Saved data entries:
<<<<
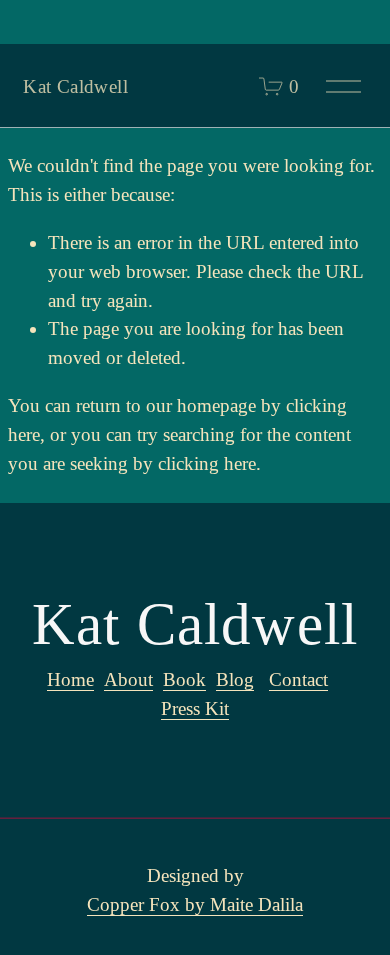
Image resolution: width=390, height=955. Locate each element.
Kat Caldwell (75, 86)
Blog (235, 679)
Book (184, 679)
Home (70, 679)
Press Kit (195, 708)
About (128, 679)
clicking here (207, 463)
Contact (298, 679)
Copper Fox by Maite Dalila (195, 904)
>>>>
WHAT IS EXPECTED: Only the lines from the one bearing "Blog (235, 679)" through the end of the entries above belong in the answer, each one exactly as given.

RESPONSE FOR THIS EXERCISE:
Blog (235, 679)
Book (184, 679)
Home (70, 679)
Press Kit (195, 708)
About (128, 679)
clicking here (207, 463)
Contact (298, 679)
Copper Fox by Maite Dalila (195, 904)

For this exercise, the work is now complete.